Tip & How-To about Washing Machines
After spending the week looking for a good washing machine on,
And seeing just about every possible scam/con out there, I decided to do some research on the matter. Here is what I found out.
1. No one knows how many people are victimized by false Craigslist ads - the firm says it's a tiny fraction of 30 million monthly posts - but clearly, fake ads are hitting some people hard. (Craigslist responce)
2. My own test, out of 10 ad's I checked out 6 were total scams.

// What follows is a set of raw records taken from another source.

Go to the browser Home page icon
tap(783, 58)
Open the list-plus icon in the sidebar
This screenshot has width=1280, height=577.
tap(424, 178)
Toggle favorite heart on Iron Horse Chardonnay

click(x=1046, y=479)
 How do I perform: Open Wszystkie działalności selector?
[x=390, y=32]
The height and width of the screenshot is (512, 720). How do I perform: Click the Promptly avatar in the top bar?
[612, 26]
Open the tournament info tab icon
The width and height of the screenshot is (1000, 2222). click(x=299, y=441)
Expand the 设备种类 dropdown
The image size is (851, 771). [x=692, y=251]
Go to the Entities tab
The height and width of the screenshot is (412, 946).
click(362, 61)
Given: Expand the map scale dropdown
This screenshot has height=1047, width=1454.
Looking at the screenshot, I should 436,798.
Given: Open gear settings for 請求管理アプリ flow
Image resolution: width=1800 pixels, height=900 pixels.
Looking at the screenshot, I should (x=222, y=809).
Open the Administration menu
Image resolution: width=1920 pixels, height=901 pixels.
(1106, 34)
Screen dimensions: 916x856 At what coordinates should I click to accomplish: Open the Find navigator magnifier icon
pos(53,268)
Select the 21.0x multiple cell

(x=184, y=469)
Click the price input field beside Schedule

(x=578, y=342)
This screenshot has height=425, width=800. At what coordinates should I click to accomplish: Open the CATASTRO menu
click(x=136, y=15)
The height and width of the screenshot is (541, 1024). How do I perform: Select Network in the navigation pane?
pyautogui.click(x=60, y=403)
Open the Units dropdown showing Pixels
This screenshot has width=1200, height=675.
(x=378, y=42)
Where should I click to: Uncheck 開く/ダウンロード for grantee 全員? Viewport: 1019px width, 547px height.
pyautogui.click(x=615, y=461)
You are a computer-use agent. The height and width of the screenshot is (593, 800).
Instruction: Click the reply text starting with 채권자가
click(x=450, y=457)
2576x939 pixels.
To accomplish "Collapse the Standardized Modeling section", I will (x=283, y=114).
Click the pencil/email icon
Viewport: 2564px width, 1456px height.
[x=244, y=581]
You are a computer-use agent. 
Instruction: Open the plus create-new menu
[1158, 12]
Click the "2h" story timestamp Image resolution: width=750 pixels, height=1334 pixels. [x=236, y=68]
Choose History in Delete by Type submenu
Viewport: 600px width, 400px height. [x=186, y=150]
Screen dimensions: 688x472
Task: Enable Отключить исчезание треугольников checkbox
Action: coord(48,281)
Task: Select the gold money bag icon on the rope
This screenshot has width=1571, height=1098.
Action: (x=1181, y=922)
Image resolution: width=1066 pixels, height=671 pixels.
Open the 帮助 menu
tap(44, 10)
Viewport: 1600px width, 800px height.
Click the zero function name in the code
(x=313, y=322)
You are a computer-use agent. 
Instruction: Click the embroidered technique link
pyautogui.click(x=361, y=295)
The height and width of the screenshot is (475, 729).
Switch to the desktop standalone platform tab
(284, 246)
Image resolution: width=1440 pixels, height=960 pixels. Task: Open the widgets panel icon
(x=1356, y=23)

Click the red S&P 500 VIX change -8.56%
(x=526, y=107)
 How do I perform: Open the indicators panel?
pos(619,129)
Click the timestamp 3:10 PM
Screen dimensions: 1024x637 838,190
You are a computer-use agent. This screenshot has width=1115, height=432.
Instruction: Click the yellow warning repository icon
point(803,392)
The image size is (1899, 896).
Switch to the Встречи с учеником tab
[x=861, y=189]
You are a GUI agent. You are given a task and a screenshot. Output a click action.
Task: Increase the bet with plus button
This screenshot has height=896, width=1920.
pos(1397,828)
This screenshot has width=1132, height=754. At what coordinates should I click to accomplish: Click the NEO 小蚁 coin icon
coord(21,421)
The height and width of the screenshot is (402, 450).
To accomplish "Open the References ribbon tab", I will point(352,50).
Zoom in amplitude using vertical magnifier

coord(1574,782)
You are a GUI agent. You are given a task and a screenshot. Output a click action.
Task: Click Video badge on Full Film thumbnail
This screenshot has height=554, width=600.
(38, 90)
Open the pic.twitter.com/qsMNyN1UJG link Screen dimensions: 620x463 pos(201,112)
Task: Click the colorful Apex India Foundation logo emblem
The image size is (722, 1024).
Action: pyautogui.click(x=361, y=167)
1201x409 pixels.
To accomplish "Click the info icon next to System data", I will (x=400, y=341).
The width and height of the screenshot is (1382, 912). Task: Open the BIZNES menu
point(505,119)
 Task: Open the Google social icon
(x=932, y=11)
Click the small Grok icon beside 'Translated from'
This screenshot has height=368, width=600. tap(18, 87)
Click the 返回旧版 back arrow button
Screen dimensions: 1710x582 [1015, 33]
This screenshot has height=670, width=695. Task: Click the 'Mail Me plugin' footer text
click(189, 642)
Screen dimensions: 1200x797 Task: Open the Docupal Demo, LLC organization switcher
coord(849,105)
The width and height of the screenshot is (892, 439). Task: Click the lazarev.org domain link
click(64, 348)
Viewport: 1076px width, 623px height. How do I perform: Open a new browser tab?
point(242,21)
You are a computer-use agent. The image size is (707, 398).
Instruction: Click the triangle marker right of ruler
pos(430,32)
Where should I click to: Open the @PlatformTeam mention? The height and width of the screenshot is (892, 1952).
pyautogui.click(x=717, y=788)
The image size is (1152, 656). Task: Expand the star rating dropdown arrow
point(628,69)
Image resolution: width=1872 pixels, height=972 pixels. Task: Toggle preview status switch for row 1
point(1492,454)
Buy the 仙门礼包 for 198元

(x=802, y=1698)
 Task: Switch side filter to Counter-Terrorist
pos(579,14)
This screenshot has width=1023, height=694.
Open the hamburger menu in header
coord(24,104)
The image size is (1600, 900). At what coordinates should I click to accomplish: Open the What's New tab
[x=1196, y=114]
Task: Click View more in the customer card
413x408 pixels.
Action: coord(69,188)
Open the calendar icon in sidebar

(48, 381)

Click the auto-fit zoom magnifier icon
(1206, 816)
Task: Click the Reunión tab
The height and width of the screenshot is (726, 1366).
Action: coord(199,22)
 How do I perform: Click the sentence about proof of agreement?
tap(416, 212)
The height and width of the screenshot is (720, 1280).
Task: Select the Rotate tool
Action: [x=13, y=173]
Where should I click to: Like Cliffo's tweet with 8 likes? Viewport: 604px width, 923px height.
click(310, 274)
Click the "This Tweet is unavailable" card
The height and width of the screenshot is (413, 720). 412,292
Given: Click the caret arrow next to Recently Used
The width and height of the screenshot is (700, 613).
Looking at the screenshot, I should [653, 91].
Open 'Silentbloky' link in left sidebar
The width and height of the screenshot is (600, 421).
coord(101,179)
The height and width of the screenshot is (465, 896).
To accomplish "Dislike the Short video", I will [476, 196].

The scams were Price: 2, Year Made: 3, Bait and Switch 1 (showing one type of machine only to get there and they try to sell another, and the 4 rest were honest deals. As you can see that is not a tiny fraction by no means.
3. Do your home work. everything that has a Model Number or Serial Number being sold has a way you can find when it was made. Example:
Washing Machines all have Serial numbers in that number there is a code that tells when it was made. To find them just Google the "make" serial number code.
4. It will work for just about anything.
5. When you contact the seller ask these questions:
1. Price, Confirm a least twice. (you can negotiate later)
2. Make, Model, and Year.
3. Ask for Model Number and Serial Number. If they do not know where to look Google it for location.
4. Confirm its value to asking price. To do this Google Make and Model #,
you should look for suggested retail. Now that we have it lets figure what its worth is today.
If it sold new for $500.00 it has an average life span of 10 years and its 2 years old; 500.00 divide 10 = 50.00 that's the per year value. 50.00 times 2 = 100.00. $500.00 - 100.00 = $400.00 current value. Never pay current value haggle on price depending how it looks and runs.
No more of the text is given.